Toxic mines threaten Southeast Asia’s rivers and millions of people, new study warns
More than 2,400 mines across mainland Southeast Asia—many illegal and unregulated—may be leaking toxic chemicals into major river systems, posing a growing health risk to millions of people.
The study identifies widespread contamination risks in rivers that feed into the Mekong, Salween, and Irrawaddy, including hazardous chemicals such as cyanide, mercury, ammonium sulphate, and heavy rare earth elements, News.Az reports, citing Reuters.
In northern Thailand’s Tha Ton sub-district, 59-year-old farmer Tip Kamlue said she had relied on water from the Kok River her entire life. But after authorities warned residents in April to avoid using the river due to suspected contamination, she switched to groundwater for her pumpkin, garlic, sweet corn, and okra fields.
“It’s like half of me has died,” she said, looking at the river she can no longer use.
The Stimson report is the first region-wide assessment of pollution risks from mining operations along Southeast Asia’s major river basins. Using satellite imagery, researchers identified:
366 alluvial mining sites
359 heap leach operations
77 rare earth mines
Most alluvial mines extract gold, though some produce tin and silver. Heap leach mines include gold, nickel, copper, and manganese.
“The scale is striking,” said Brian Eyler, senior fellow at Stimson. He warned that many tributaries flowing into the Mekong and other major rivers are “probably highly contaminated.”
The Mekong River, Asia’s third-longest, supports over 70 million people and is central to global exports of shrimp, rice, and fish. Once viewed as a comparatively clean river, it now faces severe threats due to weak regulation and expanding mining activity.

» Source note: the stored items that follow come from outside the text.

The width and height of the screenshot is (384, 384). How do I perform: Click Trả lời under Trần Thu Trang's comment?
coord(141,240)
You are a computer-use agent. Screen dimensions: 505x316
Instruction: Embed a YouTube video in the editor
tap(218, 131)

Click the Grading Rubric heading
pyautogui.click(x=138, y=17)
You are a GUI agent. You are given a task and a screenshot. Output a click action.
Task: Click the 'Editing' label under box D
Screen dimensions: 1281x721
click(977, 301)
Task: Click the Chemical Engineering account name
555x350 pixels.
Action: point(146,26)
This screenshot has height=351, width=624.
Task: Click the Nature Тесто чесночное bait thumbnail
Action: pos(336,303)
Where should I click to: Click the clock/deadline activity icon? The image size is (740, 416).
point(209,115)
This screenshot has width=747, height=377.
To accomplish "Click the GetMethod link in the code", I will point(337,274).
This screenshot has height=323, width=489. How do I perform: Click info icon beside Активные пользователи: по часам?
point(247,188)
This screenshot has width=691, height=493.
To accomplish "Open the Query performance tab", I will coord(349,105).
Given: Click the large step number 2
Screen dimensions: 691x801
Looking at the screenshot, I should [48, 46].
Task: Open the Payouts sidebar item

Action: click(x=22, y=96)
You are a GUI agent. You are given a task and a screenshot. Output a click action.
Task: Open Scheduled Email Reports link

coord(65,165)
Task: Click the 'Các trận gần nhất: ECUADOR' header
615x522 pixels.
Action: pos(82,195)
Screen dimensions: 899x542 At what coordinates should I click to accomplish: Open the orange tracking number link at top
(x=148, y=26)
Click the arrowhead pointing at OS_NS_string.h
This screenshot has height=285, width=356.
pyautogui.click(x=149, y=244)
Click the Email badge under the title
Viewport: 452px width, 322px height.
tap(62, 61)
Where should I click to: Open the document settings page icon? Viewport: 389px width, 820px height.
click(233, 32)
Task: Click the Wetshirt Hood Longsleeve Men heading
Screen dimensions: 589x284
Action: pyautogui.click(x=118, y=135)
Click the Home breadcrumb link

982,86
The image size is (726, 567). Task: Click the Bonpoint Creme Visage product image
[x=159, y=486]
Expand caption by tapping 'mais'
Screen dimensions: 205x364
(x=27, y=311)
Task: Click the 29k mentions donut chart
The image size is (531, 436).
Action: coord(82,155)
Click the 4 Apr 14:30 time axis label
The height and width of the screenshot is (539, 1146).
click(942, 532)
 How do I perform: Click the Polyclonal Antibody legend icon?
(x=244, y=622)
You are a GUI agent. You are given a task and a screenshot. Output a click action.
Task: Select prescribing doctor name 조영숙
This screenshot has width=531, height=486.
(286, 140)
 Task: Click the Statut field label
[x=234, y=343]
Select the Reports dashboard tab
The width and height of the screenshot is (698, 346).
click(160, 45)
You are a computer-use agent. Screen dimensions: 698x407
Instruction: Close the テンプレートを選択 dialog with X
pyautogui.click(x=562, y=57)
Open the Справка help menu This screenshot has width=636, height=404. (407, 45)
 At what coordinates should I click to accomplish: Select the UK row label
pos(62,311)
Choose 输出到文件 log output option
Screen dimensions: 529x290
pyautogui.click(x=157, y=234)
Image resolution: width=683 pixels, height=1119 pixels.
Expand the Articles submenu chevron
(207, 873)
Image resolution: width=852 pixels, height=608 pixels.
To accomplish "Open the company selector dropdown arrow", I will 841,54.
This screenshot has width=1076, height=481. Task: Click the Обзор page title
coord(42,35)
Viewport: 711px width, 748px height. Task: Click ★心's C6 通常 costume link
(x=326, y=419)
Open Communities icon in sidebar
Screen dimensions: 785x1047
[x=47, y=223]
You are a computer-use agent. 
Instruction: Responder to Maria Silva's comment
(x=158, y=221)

“Much of the Mekong Basin is ungoverned or under-regulated,” Eyler said. “That makes it ripe for the kind of unregulated mining our data reveals.”
A rapid expansion of China-backed rare earth mines in eastern Myanmar—near the Thai border—has heightened fears about downstream contamination. These mines use techniques that rely on large amounts of chemicals, which can leach directly into river systems.
Testing conducted this year by Tanapon Phenrat of Thailand Science Research and Innovation found traces of arsenic, dysprosium, and terbium in the Kok River, all of which are linked to rare earth and gold mining.
“It has only been two years since rare earth and gold mining surged at the river’s source, and contamination is already rising sharply,” Tanapon warned.
Myanmar, embroiled in conflict since the 2021 military coup, is one of the world’s top producers of heavy rare earths—critical minerals used in electric vehicles, wind turbines, and defence systems. Much of the raw material is shipped to China for processing, reinforcing Beijing’s near-monopoly in global rare earth magnet production.
China’s foreign ministry said it was unaware of the situation but insisted that Chinese companies abroad are required to follow local environmental laws.
Toxic runoff from mines threatens not only Southeast Asian communities but also consumers worldwide.
“There’s not a major U.S. supermarket that doesn’t carry products from the Mekong Basin,” Eyler said. “Shrimp, rice, fish — all potentially exposed.”
Thailand has established three new task forces to coordinate international cooperation, monitor health impacts, and identify alternative water sources for affected communities along the Kok, Sai, Mekong, and Salween rivers.
In Tha Ton, banners still hang from a bridge calling for the closure of the mines in Myanmar that residents blame for poisoning the river.
Farmers like Tip hope action comes soon.
“I want the Kok River to be how it used to be — where we could eat from it, bathe in it, play in it, and farm with it,” she said.
“I hope someone will help make that happen.”